Mike Ozekhome, a senior advocate of Nigeria (SAN), says there is a need to interrogate the supreme court judgement declaring Hope Uzodinma winner of the 2019 Imo governorship election.
The Independent National Electoral Commission (INEC) had declared Emeka Ihedioha winner of the election but Uzodinma, who came fourth, challenged the outcome of the election in court.
On Tuesday, in a unanimous decision, a seven-man panel of the apex court sacked Ihedioha and asked INEC to return Uzodinma as the elected governor.
Reacting in a statement, Ozekhome said the supreme court decision was final but analysts must check whether the judgement was delivered according to the law.
“There is ordinarily a presumption by the society that the supreme court, being the final court of the land, is supposed to be right in its decisions, after rigorous and painstaking perusal of cases brought before it between feuding parties,” he said.

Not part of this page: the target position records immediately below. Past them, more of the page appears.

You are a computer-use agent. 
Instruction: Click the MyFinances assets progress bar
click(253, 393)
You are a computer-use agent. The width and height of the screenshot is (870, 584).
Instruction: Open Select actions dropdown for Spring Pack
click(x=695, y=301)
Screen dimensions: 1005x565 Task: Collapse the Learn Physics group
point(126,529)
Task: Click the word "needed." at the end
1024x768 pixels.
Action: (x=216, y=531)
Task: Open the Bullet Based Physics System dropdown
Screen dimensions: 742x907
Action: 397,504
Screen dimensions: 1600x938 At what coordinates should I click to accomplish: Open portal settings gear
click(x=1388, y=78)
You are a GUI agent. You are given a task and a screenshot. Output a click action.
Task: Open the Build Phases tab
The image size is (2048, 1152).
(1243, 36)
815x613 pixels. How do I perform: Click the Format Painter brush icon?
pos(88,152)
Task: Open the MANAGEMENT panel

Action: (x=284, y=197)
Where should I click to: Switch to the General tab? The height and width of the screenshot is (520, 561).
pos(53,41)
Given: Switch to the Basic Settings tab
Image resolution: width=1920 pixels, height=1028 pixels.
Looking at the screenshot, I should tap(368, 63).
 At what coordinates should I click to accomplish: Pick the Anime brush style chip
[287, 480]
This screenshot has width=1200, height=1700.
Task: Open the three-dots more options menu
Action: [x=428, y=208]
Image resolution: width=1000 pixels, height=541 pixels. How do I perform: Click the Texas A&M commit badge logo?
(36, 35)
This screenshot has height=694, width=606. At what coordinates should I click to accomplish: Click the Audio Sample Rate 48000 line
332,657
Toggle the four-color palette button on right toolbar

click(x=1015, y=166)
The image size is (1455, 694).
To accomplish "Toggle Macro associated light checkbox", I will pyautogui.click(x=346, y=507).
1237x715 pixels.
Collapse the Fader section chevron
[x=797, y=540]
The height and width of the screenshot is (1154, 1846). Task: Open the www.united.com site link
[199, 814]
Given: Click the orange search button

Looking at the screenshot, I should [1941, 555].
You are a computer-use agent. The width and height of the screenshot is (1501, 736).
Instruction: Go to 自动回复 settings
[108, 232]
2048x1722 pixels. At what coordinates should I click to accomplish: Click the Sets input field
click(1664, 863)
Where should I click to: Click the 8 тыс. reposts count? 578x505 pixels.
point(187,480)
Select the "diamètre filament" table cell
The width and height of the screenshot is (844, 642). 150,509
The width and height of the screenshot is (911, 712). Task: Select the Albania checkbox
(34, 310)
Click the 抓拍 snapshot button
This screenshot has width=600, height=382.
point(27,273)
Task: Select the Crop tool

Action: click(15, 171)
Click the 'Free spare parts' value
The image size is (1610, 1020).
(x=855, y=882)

“However, the next stage is for legal pundits, analysts and academicians, to dissect the judgement thoroughly, to decipher if it met the justice of the case, having regard to the available facts. I do not have these facts, not being one of the counsel in the appeal. They must interrogate whether the judgement actually delivered justice according to law.
“After all, law is but a handmaid instituted by man to deliver justice. The two are siamese twins. One without the other is bare and vacuous. One area that needs critical analysis and interrogation is what makes a candidate that came 4th in an election to be declared the winner of that election. Another area that requires an urgent answer is why INEC has so failed the nation that presidents and governors are now being packaged and delivered for the country and states, against the clear choice of the electorate at the polls.
“If INEC got its acts right, the judiciary’s frequent interventions would have been greatly minimised. Today, INEC is neither independent, impartial, nor well equipped to count the electorate’s votes and also allow such votes to count. That is the sorry state we are in today, especially since 2015. May God help Nigeria.”
The senior lawyer said he believes in the rule of law and its sanctity, and also believes in total and absolute obedience to court orders.
Obedience to court orders, he added, is one of the inescapable building blocks of constitutional democracy.